Put the water on to boil. Put peaches in nylon straining bag and tie it closed. Put in primary and mash and squeeze with hands until no solids remain. When water boils, dissolve sugar in it. Pour over peaches. Add both cans of frozen white grape juice. When must cools, add acid blend, yeast nutrient, tannin, and crushed Campden tablet. Cover primary and set aside 12 hours. Stir in pectic enzyme and set aside another 12 hours. Sprinkle yeast on top of must and recover. Stir daily for 10 days, then drip drain pulp without squeezing. Siphon off sediments into secondary and fit airlock. Rack every 30 days until fermentation completely ends and wine clears. Set aside two months and rack again into bottles. Taste any time after three months.

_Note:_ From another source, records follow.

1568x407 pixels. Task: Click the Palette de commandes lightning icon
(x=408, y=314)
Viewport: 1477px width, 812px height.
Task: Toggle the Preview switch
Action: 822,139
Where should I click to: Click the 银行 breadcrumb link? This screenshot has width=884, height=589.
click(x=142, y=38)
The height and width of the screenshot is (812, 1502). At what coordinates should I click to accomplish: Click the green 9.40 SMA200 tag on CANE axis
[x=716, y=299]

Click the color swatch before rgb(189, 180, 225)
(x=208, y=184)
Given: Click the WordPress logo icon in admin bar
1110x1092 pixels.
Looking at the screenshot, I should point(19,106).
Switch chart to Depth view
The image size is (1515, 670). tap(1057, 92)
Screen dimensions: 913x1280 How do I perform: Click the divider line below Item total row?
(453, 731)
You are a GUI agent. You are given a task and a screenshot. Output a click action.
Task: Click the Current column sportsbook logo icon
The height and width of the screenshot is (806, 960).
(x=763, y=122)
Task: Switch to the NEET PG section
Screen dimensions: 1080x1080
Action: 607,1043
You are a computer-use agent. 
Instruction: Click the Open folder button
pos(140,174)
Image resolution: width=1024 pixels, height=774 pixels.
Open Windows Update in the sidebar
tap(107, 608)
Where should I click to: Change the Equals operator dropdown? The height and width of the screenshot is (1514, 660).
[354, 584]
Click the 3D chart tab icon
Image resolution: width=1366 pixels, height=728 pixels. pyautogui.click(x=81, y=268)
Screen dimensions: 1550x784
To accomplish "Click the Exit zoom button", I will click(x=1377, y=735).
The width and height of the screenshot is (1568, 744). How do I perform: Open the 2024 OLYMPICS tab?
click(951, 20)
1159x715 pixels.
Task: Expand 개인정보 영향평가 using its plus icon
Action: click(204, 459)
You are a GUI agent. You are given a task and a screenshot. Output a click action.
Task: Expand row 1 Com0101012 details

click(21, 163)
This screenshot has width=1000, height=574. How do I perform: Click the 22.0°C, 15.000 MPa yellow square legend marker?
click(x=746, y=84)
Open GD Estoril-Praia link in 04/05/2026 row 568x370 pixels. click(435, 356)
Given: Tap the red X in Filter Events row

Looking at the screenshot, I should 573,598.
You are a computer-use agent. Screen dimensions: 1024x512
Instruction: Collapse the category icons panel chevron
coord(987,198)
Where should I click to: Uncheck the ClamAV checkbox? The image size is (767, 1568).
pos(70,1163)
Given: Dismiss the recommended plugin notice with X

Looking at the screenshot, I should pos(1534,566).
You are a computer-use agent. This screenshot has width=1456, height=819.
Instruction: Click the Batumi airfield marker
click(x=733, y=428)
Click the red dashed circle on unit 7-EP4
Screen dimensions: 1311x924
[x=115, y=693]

I am also playing with the idea of adding some frozen raspberries because I am a bit shy of a pound of peaches.

Again, any comments or suggestions would be greatly appreciated!

Thanks,
Val
 
You really should measure the specific gravity.
A hydrometer is a cheap investment, and will improve your wine making (as will other equipment).
Otherwise the recipe sound like it will work. Don't expect much peach flavor in your wine unless you plan to back sweeten with an F-pack.
 
Thanks for your reply. I do have a hydrometer and will add sugar to acheive about a 1.085 specific gravity as that seems to be the general consensus that I have seen as I searched the forum. Since the concentrate is White Grape and Peach, I am hoping that that will help give it more of a peach flavor and that the actual fruit will give it a bit more body.
 
Very interested how it will turn out. I have some skeeter pee and white grape and peach that actually has been ageing for over 6 months. Gonna bottle it next month.

I also have some scuppernong (white muscadines) and white grape and peach wine that I am clearing right now.
 
I think it'll work. If you are planning to backsweeten at all, you can do so with white grape/peach concentrate. That will sweeten, but should also bump up the "peachyness".
 
I have some bulk aging now. Used JsWordy's blueberry bliss recipe, just swapped the fruit to peach and the concord to white grape peach concentrate. Looks good but too early to judge.


Sent from my iPhone using Wine Making
 
I have a peach bulk aging right now made with one can of vinters harvest peaches. Very little peach flavor so I highly recommend either going heavier on your peaches or plan on using an F-Pack to add peach flavor.


Sent from my iPad using Wine Making
 
I have made all of Keller's peach recipes and like the peach/white grape the best. I generally use 3-5 lbs of peaches per gallon depending on availability and funds. I think the 5 lb is noticeably better. I have tried variants with raw sugar and with granulated sugar - both are good. I usually backsweeten to 1.005 and serve it chilled.